Quoting Introduction to Analytic Number Theory by Tom M. Apostol:

Theorem 6.1 Cancellationi laws. If elements $a$, $b$, $c$ in $G$ satisfy $$ ac = bc $$ or $$ ca = cb $$, then $ a = b $.

Theorem 6.2 (d) For all $a$ and $b$ in $G$ thee equation $ax = b$ has the unique solution $ x = a^{-1}b$; the equation $ya = b$ has the unique solution $y = ba^{-1}$.

Quoting the proof of Theorem 6.2 (d) now:

Again by associativity we have

$$ a(a^{-1}b) = (aa^{-1})b = b\hspace{1.5em} \text{and}\hspace{1.5em} (ba^{-1})a = b(a^{-1}a) = b. $$ The solultions are unique because of the cancellation laws.

Why do we have to invoke the cancellation laws the prove that the solutions are unique?

In other words, which step of the proof will not work if we do not invoke the cancellation laws?

Answer 1

The calculation $a(a^{-1}b)=(aa^{-1})b=b$ shows that the equation $ax=b$ has at least one solution, namely, $x=a^{-1}b$; it does not show that the equation has no other solution, so it does not show that the solution $x=a^{-1}b$ is unique.

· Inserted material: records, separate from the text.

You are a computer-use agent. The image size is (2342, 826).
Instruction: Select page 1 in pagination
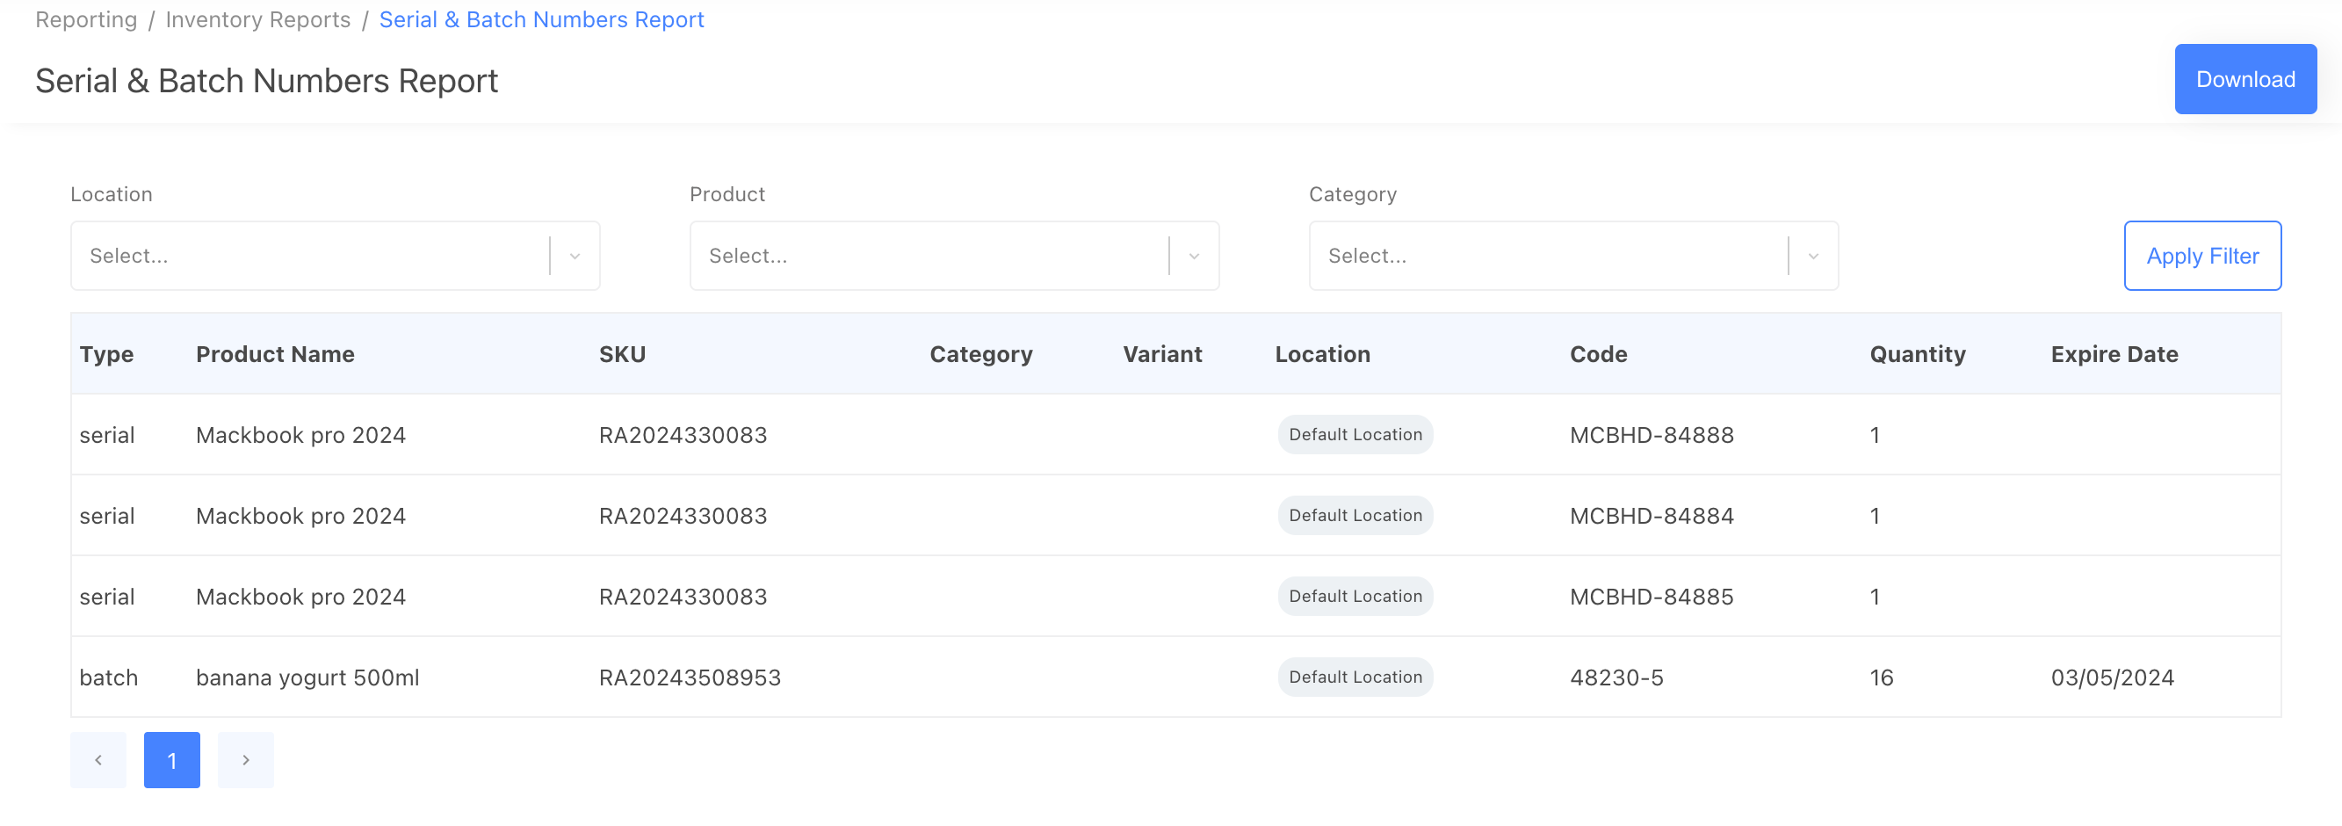172,760
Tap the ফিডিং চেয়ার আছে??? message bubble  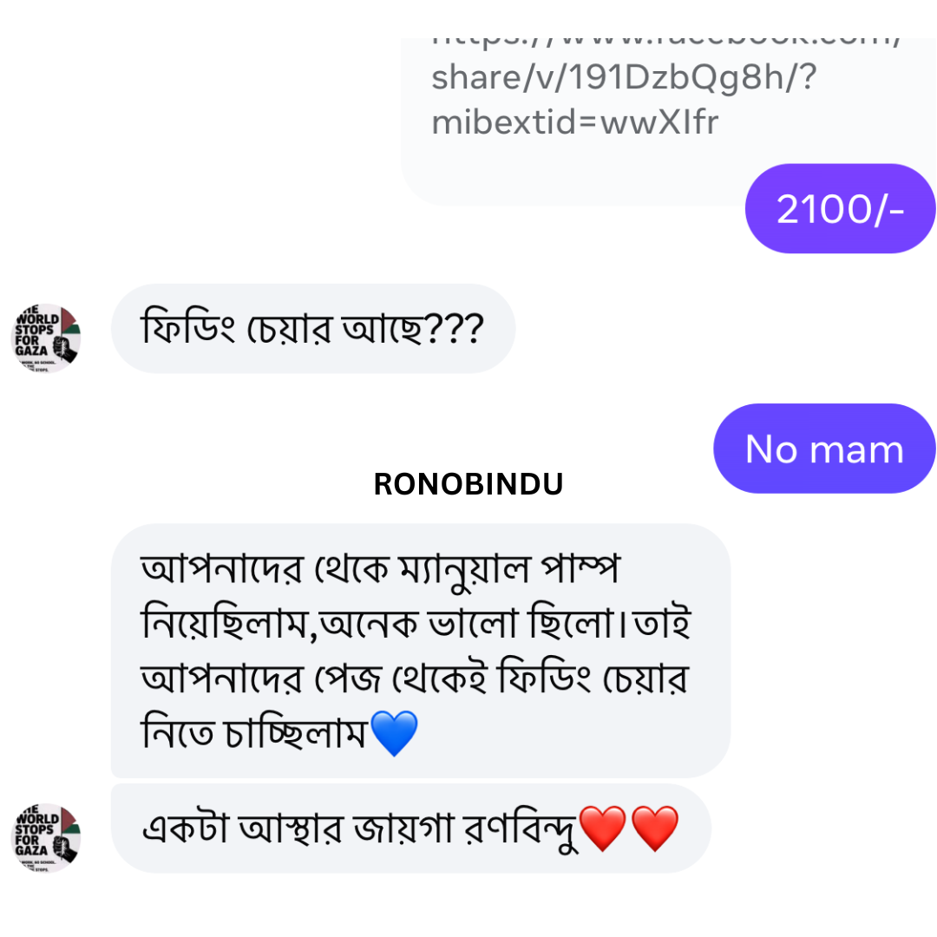point(312,329)
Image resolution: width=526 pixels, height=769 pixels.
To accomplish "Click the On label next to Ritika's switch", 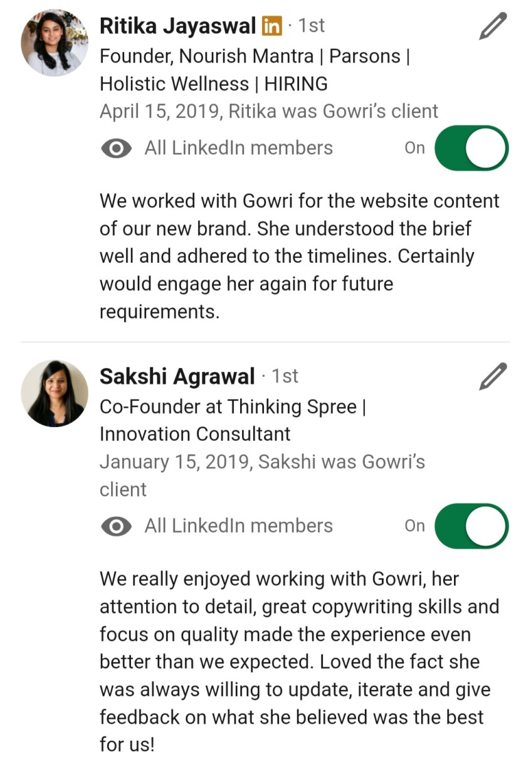I will [x=414, y=148].
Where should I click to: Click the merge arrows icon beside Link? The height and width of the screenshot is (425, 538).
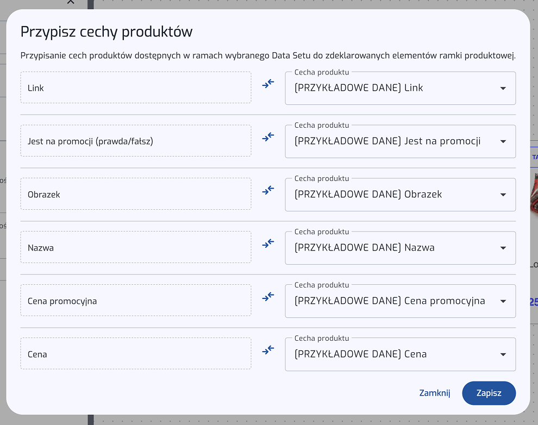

The cancellation law, however, says that if $c$ and $d$ are both solutions to $ax=b$, so that $ac=b=ad$, then $c=d$. In other words, the cancellation law shows that if there is any solution at all to $ax=b$, that solution is unique. It takes both parts to show both that there is at least one solution and that there is at most one solution, i.e., that there is a unique solution.

Answer 2

In fact we don't need to use any additional argument using cancellation to prove uniqueness. Rather it follows immediately from the obvious existence proof, i.e. $\,ax = b\!\iff\! x = a^{-1}b,\,$ via scaling by $\,a^{\pm1}.\,$ Thus if $x_1,x_2\,$ are both roots then $\,x_1 = a^{-1}b = x_2,\,$ so $\,x_1 = x_2\,$

Remark $ $ This point is often misunderstood. See here and here for much further discussion.